▶ [Text passage]:
The temple segment was a bit generic. Nothing new or particularly interesting. Until the story of the Dalrymples--the family with seven children who decided to have another one despite knowing the severe risks. Why? Because they had some idea that there was another spirit out there that needed to be in their family. In other words, they denied reason, exercised faith in Mormon folklore, and the result was the death of the mother in childbirth, leaving eight children motherless. I think this is a story that some might find faith-promoting, illustrating the firmness of conviction that some Mormons have. But I find it pitiable, honestly.
Now, back to the segment on dissenters and intellectuals. Boyd K. Packer looked smarmy when confronted about his comments to the effect that the three greatest threats to the church are feminists, gays, and "so-called" intellectuals. Packer, incidentally, did not look well. Dallin Oaks defended the church by saying that criticism of church leaders is always wrong, even if the criticism is true. Any hope that that sound bite was taken out of context was quickly extinguished.

Stored dataset items
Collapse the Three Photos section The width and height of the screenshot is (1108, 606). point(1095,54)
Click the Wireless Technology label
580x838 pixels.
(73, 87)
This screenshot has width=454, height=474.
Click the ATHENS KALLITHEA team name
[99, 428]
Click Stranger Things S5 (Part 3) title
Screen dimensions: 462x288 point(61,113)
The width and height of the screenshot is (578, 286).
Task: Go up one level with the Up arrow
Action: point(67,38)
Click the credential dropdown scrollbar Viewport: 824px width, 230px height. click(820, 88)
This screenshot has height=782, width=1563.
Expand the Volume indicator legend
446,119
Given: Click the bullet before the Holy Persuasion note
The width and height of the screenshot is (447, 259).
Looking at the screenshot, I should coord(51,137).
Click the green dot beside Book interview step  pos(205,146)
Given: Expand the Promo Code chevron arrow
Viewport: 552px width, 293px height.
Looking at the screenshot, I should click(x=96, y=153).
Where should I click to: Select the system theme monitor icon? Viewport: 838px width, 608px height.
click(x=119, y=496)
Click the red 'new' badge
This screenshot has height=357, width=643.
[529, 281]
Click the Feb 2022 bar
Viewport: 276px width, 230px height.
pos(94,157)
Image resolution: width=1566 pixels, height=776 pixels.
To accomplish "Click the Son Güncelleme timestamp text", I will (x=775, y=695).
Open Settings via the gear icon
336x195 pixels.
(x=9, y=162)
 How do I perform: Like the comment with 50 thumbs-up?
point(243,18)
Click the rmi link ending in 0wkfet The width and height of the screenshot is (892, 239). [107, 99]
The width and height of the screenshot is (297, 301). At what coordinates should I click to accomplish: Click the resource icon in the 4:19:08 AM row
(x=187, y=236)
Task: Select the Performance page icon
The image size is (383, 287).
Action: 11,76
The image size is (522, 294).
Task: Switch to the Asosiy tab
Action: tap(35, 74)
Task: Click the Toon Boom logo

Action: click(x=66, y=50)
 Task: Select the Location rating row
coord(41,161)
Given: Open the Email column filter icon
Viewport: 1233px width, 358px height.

▶ [Task goal]:
Reproduce the text passage word for word between "Now, back to" and "was quickly extinguished.", inclusive. None of the material is required here.

▶ [Result below]:
Now, back to the segment on dissenters and intellectuals. Boyd K. Packer looked smarmy when confronted about his comments to the effect that the three greatest threats to the church are feminists, gays, and "so-called" intellectuals. Packer, incidentally, did not look well. Dallin Oaks defended the church by saying that criticism of church leaders is always wrong, even if the criticism is true. Any hope that that sound bite was taken out of context was quickly extinguished.